--- Start DOCUMENT EXTRACT ---

## Reinforcement Learning in Knowledge Graph Reasoning

### List of sections

• Markov decision process

• Policy evaluation

• (Deep) Reinforcement Learning on KGR

• Overview of Reinforcement Learning Solutions

### 1. Markov Decision Process (MDP)

A markov decision process is a tuple $$\langle S, A, T, R, \gamma\rangle$$, Where

• $$S$$ is a finite set of states.

• $$A$$ is a finite set of actions.

• $$T$$ is a state transition probability. $$T\left(s,a,s^{\prime}\right)=\mathbb{P}\left[S_{t+1}=s^{\prime} \mid S_{t}=s, A_{t}=a\right]$$, this specifies the probability of ending up in state $$s^{\prime}$$ if taken action $$a$$ in state $$s$$.

• $$R$$ is a reward function. $$R\left(s,a,s^{\prime}\right)=\left[R_{t+1} \mid S_{t}=s, A_{t}=a, S_{t+1}=s^{\prime}\right]$$

• $$\gamma$$ is a discount factor. $$\gamma \in[0,1]$$

The reason why there is a $$T$$ is that when you take an action, it's unsure which state you will get next. This is scenario setting.

### 2. Policy Evaluation

Now given a MDP, we want to carry out a sequence of actions, to make final reward maximun. Such sequential actions is called policy.

Definition of Policy: A policy $$\pi$$ is a mapping from each state $$s \in S$$ to an action $$a \in A$$.

If there is a specific policy $$\pi$$, we want to evaluate if this policy is good, this is called policy evaluation. This can be calculated by Bellman Equation.

#### State-value function

The state-value function $$v_{\pi(s)}$$ of an MDP is the expected return starting from state $$s$$, and then following policy $$\pi$$.

$$v_{\pi}(s) =\sum_{a \in A} \pi(a \mid s) \sum_{s^{\prime} \in S} T(s, a, s^{\prime}) \left(R(s, a, s^{\prime})+ \gamma v_{\pi}\left(s^{\prime}\right)\right)$$

#### Action-value function

The action-value function $$q_{\pi(s,a)}$$ is the expected return starting from state $$s$$, taking action $$a$$, and then following policy $$\pi$$.

$$q_{\pi(s,a)} = \sum_{s^{\prime} \in S} T(s, a, s^{\prime}) \left(R(s, a, s^{\prime})+ \gamma v_{\pi}\left(s^{\prime}\right)\right)$$

Obviously, $$v_{\pi}(s) = \sum_{a \in A} \pi(a \mid s) q_{\pi(s,a)}$$

#### Optimal value function

In all of the above equations we are using a given policy to follow, which may not be the optimal actions to take. The key goal in reinforcement learning is to find the optimal policy which will maximise our return.

--- End DOCUMENT EXTRACT ---

GIVEN EXERCISE 1: Decide whether each statement agrees with the page on reinforcement learning in knowledge graph reasoning, and answer yes or no, quoting the deciding words: (a) In a Markov decision process, the set of states is infinite. (b) Policy evaluation can be calculated with the Bellman Equation. (c) The key goal in reinforcement learning is to find the optimal policy.
GIVEN EXERCISE 2: Carry on writing the page on reinforcement learning in knowledge graph reasoning from its final sentence.

--- Start STORED DATA ---

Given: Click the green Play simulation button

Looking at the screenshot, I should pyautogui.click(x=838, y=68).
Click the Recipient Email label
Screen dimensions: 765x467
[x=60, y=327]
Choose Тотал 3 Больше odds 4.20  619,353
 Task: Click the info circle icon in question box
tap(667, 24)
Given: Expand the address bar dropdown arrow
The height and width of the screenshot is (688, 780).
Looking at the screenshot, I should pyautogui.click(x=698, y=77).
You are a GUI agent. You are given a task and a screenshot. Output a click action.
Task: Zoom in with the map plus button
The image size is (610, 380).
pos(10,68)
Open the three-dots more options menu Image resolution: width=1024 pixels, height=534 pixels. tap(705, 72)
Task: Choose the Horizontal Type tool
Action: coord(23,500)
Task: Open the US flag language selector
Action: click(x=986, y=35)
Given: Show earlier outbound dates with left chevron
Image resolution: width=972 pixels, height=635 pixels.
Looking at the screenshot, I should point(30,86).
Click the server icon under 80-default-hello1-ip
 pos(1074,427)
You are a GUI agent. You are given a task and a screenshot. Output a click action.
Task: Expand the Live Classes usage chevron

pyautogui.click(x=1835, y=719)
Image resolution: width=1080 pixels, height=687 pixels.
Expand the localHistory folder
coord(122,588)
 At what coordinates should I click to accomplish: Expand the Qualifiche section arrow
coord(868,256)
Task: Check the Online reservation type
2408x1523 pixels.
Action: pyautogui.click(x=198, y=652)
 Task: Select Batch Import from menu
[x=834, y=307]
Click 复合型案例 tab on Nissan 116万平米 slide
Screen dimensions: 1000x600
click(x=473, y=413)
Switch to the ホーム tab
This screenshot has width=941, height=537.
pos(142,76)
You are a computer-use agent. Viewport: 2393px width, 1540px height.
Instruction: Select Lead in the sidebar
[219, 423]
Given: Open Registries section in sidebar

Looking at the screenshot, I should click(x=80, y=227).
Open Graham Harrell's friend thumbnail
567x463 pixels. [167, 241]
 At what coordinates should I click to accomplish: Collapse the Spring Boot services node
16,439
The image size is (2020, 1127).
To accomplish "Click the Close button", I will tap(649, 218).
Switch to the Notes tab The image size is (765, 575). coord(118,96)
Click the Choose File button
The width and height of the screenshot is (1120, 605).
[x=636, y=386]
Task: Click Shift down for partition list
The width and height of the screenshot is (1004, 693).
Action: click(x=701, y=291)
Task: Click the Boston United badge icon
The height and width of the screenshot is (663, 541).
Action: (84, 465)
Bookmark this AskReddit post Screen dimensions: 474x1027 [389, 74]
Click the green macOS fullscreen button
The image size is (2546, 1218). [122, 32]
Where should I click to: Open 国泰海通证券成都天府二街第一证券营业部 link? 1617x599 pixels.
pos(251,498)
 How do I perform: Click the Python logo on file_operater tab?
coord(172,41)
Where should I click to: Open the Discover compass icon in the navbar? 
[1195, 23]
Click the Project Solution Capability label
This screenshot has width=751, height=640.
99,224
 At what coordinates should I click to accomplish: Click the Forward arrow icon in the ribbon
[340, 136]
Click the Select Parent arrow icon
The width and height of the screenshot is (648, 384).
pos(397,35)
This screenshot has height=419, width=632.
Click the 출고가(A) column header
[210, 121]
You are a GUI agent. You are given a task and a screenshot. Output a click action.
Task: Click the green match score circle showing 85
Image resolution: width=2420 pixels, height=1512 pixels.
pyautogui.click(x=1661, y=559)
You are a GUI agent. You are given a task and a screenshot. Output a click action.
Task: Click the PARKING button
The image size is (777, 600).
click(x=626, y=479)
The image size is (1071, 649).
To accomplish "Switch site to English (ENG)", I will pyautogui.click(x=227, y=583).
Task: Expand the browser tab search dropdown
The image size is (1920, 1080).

--- End STORED DATA ---

EXERCISE RESULT 1:
(a) No: "is a finite set of states."
(b) Yes: "This can be calculated by Bellman Equation."
(c) Yes: "The key goal in reinforcement learning is to find the optimal policy which will maximise our return."

EXERCISE RESULT 2:
The optimal state-value function $$v_{*}(s)$$ is the maximum value function over all policies. It tells us the maximum possible reward you can extract from the system.

$$v_{*}(s)=\max _{\pi} v_{\pi}(s)$$

The optimal action-value function $$q_{*}(s,a)$$ is the maximum action-value function over all policies. It tells us what is the maximum possible reward you can extract from the system starting at state $$s$$ and taking action $$a$$.

$$q_{*}(s, a)=\max _{\pi} q_{\pi}(s, a)$$

If you know $$q_{∗}$$ then you know the right action to take and behave optimally in the MDP and therefore solving the MDP.

$$\pi_{*}(a \mid s) = 1 if a =\operatorname{argmax}_{a \in A} q_{*}(s, a)$$, otherwise, $$\pi_{*}(a \mid s) = 0$$

### 3. Reinforcement Learning on KGR

#### Problem Definition

Given a tuple with a missing tail entity (s, r, ?), find the correct tail entity and giving the reasoning path at the same time.


#### General Procedure

• define MDP: $$S$$, $$A$$, $$T$$, $$R$$. Usually the transition is deterministic.

• define policy network: $$P$$

• define training function

#### Paper 1: DeepPath (EMNLP 2017)

DeepPath divides training triples accroding to their relation types. Under a relation $$r$$, for a given entity pair $$\left(\mathrm{e}_{1}, \mathrm{e}_{2}\right)$$,

• $$S$$: $$\mathbf{s}_{t}=\left(\mathbf{e}_{t}, \mathbf{e}_{t a r g e t}-\mathbf{e}_{t}\right)$$

• $$A$$: Action space is defined as all the relations in the KG, not only outgoing relations related to $$\mathbf{e}_{t}$$.

• $$T$$: Deterministic.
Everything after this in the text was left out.